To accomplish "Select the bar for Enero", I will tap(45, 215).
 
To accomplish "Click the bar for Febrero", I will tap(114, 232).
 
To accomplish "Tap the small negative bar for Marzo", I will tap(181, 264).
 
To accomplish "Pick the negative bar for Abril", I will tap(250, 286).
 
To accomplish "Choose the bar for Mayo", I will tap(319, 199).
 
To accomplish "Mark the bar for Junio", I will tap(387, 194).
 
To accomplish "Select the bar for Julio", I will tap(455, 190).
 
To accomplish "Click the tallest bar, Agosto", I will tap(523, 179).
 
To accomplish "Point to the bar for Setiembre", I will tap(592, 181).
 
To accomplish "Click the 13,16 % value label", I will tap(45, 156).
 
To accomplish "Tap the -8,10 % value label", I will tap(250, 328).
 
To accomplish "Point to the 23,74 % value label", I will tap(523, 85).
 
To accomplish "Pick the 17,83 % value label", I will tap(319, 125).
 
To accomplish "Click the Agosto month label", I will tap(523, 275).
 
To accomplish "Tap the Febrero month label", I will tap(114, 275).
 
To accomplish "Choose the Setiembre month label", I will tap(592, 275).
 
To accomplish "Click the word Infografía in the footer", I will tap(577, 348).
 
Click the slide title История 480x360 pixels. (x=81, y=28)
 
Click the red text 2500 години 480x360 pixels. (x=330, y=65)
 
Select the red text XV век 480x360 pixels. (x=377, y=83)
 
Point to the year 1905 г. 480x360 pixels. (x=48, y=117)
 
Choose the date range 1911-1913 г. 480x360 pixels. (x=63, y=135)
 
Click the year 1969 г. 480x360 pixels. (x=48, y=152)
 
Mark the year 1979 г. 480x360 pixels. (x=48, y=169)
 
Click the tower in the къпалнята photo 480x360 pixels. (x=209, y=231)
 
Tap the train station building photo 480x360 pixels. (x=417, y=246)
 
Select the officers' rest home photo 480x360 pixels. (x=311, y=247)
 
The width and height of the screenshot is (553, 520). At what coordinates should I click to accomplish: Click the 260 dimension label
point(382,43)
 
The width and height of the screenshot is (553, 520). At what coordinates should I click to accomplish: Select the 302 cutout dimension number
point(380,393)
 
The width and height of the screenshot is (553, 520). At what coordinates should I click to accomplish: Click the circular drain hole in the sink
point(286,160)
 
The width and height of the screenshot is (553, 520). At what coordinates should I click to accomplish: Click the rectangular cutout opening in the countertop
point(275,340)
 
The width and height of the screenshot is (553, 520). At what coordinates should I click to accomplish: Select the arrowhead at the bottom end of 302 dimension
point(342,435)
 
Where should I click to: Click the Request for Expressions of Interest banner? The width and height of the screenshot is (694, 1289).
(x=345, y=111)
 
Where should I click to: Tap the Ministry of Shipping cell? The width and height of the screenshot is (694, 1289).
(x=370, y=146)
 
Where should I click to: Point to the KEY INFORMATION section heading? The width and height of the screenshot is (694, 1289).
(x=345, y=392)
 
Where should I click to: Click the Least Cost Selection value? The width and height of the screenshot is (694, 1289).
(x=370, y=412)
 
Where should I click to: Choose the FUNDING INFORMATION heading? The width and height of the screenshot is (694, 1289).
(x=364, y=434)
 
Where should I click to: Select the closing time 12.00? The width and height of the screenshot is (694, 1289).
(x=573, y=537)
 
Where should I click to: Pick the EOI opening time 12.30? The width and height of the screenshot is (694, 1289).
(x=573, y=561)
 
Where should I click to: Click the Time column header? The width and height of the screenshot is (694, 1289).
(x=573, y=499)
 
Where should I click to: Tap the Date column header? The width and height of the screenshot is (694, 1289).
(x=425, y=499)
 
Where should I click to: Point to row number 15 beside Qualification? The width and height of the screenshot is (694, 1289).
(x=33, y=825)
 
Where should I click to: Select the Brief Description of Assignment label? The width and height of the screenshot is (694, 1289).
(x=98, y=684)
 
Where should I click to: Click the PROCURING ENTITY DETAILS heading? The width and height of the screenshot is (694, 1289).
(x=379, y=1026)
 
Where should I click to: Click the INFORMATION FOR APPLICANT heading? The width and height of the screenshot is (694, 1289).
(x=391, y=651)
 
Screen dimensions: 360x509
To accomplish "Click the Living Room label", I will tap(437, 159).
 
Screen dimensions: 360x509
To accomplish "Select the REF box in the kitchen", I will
····················
Count the lines above that contain the word "year", treating uppercase and lowercase as different, and give only the number.

3